I drove a school bus part-time for fifteen years. Students
who rode my bus in years past have died of overdose; kids who boarded as
kindergarteners, whose little faces I can still see clearly in my mind, dead
mere months after graduating from high school. Last week my wife and I attended calling
hours for a young man whom I coached in summer league baseball, gone because of
this plague of heroin addiction.
Law enforcement is scrambling, working hard to build strong cases
against persons responsible for distributing drugs in our communities, particularly
opiates. These cases are presented to a grand jury by the prosecutor’s office,
traffickers get indicted and eventually end up in criminal court.

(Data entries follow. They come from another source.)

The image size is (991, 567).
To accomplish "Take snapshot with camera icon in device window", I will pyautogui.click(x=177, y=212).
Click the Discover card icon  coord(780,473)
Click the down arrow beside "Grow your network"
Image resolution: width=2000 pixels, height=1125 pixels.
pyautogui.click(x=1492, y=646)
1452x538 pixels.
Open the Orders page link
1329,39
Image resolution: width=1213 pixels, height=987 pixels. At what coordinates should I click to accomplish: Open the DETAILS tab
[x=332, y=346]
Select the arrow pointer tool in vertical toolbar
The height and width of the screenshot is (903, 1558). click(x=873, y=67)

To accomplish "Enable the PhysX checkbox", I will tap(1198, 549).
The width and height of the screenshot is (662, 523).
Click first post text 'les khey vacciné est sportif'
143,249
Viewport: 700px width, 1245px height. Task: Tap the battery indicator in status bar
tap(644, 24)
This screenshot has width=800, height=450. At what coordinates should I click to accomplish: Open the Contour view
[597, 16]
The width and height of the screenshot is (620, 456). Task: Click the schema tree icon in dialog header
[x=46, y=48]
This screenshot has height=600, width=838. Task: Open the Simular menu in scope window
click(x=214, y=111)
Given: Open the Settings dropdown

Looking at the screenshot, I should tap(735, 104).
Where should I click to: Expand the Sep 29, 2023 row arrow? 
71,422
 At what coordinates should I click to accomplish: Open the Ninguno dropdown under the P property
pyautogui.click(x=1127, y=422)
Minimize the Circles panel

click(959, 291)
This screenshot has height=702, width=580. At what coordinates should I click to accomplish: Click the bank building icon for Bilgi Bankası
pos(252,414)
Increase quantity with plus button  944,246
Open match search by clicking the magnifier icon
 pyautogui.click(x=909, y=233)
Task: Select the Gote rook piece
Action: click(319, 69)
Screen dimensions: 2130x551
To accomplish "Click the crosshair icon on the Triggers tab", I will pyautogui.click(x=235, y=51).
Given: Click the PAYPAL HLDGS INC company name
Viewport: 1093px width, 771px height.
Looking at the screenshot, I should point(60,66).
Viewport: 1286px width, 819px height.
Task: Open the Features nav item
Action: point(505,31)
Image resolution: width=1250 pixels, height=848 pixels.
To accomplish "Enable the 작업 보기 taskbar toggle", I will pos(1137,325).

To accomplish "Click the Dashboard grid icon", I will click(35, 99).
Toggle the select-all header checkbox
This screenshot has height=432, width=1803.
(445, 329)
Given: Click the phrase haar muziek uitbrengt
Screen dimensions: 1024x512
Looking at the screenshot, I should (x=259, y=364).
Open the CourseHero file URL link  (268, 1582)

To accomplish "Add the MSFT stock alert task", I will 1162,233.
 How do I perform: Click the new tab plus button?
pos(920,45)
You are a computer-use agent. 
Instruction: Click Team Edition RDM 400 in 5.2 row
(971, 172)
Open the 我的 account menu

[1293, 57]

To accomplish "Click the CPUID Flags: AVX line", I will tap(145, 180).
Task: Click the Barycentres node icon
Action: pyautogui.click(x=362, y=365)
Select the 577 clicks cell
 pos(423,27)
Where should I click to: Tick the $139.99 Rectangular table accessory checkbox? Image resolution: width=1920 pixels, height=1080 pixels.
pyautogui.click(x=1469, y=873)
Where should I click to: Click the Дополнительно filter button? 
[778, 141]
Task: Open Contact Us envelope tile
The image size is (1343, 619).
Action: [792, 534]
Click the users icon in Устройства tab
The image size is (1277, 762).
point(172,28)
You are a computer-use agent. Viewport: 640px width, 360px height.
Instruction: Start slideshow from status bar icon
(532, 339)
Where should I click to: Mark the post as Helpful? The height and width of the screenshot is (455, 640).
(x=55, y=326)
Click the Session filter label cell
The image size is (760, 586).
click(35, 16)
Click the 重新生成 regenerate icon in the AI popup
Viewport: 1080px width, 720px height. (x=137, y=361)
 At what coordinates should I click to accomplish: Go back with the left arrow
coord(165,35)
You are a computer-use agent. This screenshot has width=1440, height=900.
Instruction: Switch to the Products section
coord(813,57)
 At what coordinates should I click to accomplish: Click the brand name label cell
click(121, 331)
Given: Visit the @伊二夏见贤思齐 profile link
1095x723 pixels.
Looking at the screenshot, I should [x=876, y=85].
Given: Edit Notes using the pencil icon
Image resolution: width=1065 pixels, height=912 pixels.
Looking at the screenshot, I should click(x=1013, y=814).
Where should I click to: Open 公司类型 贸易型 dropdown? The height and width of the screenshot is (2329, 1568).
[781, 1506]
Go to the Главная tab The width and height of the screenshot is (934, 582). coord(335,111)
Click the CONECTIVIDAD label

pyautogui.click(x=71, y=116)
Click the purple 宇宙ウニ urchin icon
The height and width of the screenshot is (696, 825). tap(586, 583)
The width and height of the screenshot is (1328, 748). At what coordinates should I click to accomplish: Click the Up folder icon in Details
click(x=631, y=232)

Yet time and time again I read of heroin traffickers sentenced
to probation for their crime.
Why probation? Why are these people, convicted of or
admitting to selling heroin and the death, despair and destroyed families that accompany
it, allowed to roam among us on the streets and sidewalks, stand behind us in
line at the grocery store?
“Our hands are pretty much tied”, a judge once told me, “Sentencing
guidelines don’t mandate prison time for persons convicted of heroin
trafficking on a first offense so, in most cases, we can’t send them to prison.”
Therein lies the problem. Unless we get serious about
addressing the top of the heroin food chain and target the traffickers with
something they fear, people will continue to die of overdose at an
ever-increasing rate. Loved ones, neighbors and young people who formerly rode
that school bus will die from injecting or snorting heroin. Crime will continue
to rise, families will continually suffer, alongside those who have already
been savaged by the loss of a loved one, unless opiate traffickers get
mandatory prison for a first offense. The law, along with sentencing
guidelines, needs to change in regards to heroin trafficking.
Of one thing you can be certain: heroin dealers don’t fear
probation.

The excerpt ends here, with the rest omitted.